The patriarchs of the faith are Zhang Tianran and Sun Suzhen. They are considered the final patriarchs of the divine revelation and are revered as divine entities.[17]


Diagram showing Yiguandao cosmology (in Chinese).

Yiguandao conceives the cosmos as tripartite, consisting of litian (the right heaven), qitian (the spiritual heaven) and xiangtian (the material plane). Litian is the heaven of the Eternal Mother, where there's no cycle of rebirth; qitian is the plane imbued by the gods and spirits who despite being in a higher realm than human beings, can still incarnate as matter.[18] Xiangtian is the physical world that is composed of all visible things, with colors and shapes, including all the stars and the sky. Only litian is eternal, and qitian and xiangtian will be re-absorbed into litian.[18]

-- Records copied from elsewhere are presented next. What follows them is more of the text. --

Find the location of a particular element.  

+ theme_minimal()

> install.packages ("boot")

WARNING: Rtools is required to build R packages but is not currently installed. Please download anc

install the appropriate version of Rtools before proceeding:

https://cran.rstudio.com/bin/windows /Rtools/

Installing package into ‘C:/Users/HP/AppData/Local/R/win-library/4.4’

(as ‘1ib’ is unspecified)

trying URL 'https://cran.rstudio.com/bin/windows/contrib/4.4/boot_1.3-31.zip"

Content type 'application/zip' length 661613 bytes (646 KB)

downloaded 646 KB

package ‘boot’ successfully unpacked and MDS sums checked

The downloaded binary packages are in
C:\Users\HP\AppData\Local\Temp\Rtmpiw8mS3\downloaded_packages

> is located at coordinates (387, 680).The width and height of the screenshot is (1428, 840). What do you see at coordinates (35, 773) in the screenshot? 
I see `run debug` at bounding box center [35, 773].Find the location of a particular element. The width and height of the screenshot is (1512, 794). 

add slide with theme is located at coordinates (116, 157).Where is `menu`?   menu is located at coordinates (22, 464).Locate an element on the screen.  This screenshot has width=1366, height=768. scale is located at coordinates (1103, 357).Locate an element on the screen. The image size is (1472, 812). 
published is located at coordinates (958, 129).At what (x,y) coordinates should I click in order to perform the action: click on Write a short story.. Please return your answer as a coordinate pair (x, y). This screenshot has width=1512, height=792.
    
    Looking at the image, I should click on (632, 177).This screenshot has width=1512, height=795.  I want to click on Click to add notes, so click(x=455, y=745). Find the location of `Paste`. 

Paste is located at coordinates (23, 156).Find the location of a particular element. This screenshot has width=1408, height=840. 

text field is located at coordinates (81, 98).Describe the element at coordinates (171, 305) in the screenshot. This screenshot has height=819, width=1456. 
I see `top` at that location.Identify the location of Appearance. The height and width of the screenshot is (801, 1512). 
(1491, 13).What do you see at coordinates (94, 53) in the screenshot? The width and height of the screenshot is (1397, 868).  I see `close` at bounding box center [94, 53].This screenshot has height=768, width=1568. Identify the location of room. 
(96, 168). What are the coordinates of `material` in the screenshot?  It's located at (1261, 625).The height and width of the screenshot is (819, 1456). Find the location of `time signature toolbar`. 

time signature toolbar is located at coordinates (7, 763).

Main article: Three Suns (eschatology)

Yiguandao involves an eschatologicalsoteriological belief: Grieving over the loss of her children, the Eternal Mother sent to the material world three enlightened beings over the "Three Eras". Accordingly, the human history is divided into "Three Eras": Qingyang Qi or Green Yang Era, Hongyang Qi or Red Yang Era, and Baiyang Qi or White Yang Era. Dipankara Buddha presided over salvation in the Green Yang Era, Gautama Buddha in the Red Yang Era, and Maitreya Buddha will preside over the third period of salvation, the White Yang Era, which began in 1912 and continues even now.[19]

Extreme ruthlessness and craftiness in human behavior and disasters are associated with the end of the third period and final salvation. Cultivation of the Tao is the opportunity for repentance and purification during the White Yang Era. Those who devote their efforts to the spread of the Tao will be repaid for their merits, regardless of their societal status.[19]


Vegetarianism is one of the core teachings of Yiguandao.[20][21] Vegetarianism is taught from a variety of perspectives including health, ecology, environmental sustainability, reducing animal suffering and spiritual development.[22] Yiguandao followers are said to operate 90% of Taiwan's vegetarian restaurants.[23]

Practices and writings

Three Treasures

The rite of initiation involves the "offering of the Three Treasures" (chuan Sanbao), which are the xuanguan (the heavenly portal), the koujue (a mantra), and hetong (the hand gesture).[24] The Three Treasures are the saving grace offered by the Eternal Mother to people who received the initiation. They enable Yiguandao members to transcend the circle of birth and death and directly ascend to Heaven after they die.[25]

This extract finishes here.